Open Standard Authentication in the Enterprise, Part 3
In previous post we started to talk about different SSO solutions. This post will cover another common SSO approach.
Current Solutions
Federal Agencies employ two primary strategies to provide Single Sign On across multiple Domains, Applications and across Agency boundaries:
- Application Resource Forests; (covered in previous post)
- Password Synchronization across different directories.
Password Synchronization Across Different Directories
Federal Agencies are evaluating and implementing solutions that will allow user password synchronization between different directories and authentication sources. After implementation, such solutions can provide, as an example, the following functionality - after changing or resetting password on Active Directory user account by the user or by the help desk, the new password will be replicated to the mainframe based account for the same user. The benefit here is evident; the user does not need to remember two passwords and does not need to change his/her passwords in other directory sources.

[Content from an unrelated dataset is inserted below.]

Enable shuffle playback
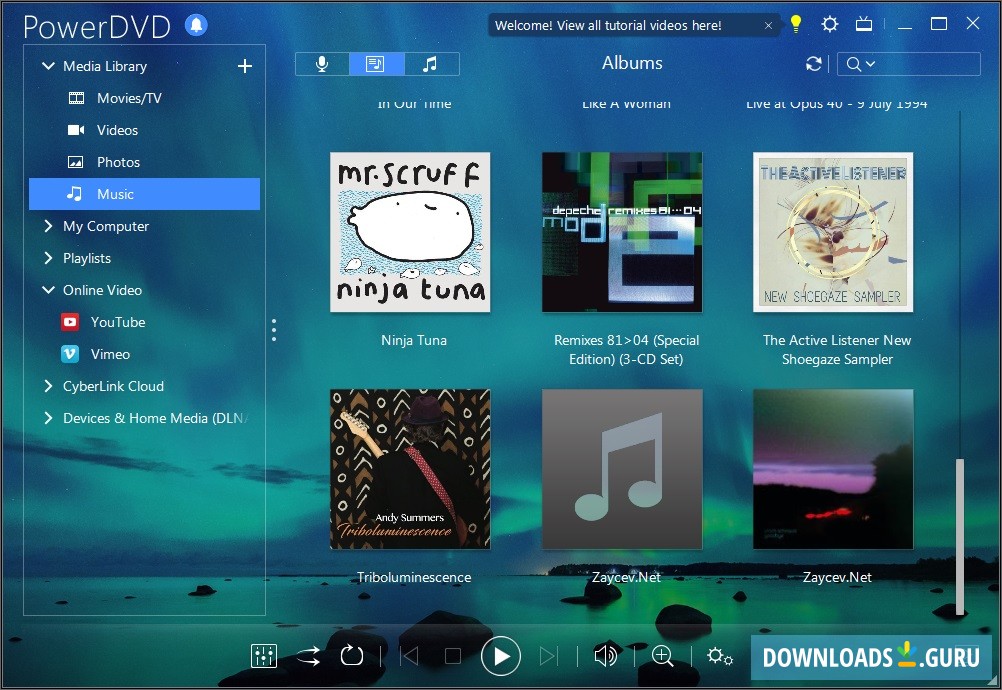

At the same time there are multiple short term and long term issues with this approach, to name a few:
- This solution does not solve the root of the problem; it does not eliminate multiple passwords. It does not modernize applications that use its own proprietary authentication mechanisms or separate authentication directories. While it might provide short term benefits by reducing the number of password synchronization issues, in the long run it will not lead to the next generation architecture and can actually be a limiting factor in adoption of the new technologies;
- Capturing passwords on the desktop or at the server and then synchronizing them to other directories is fundamentally not a secure solution. There could be different types of attacks that could capture passwords on the desktop at the time of entry, its storage, or transmission to connected directories;
- Password synchronization does not lead to SSO solution with Strong Authentication via PIV. Authentication with PIV does not use UserID/passwords combinations and synchronization of password would do little good;
- Desktop password synchronization solutions will introduce an extra layer of security complexity on each desktop. Any new patches, software updates, and service packs may potentially introduce incompatibility issues to the desktop and will reduce Agency security posture; and,
- Password synchronization solution does not prepare Agency applications for Private Cloud or Public Cloud initiatives.
Password synchronization solution does not address the main long term requirements specified in the part 1 of these series. It doesn’t provide any new capability for PIV authentication. It does not prepare internal applications for Private or Public Clouds, and, in the long term, it does not lead to significant simplification of identity management across multiple directory sources.
In summary, password synchronization solutions should be considered as a short term solution and carefully evaluated for ROI before implementation in the production environment.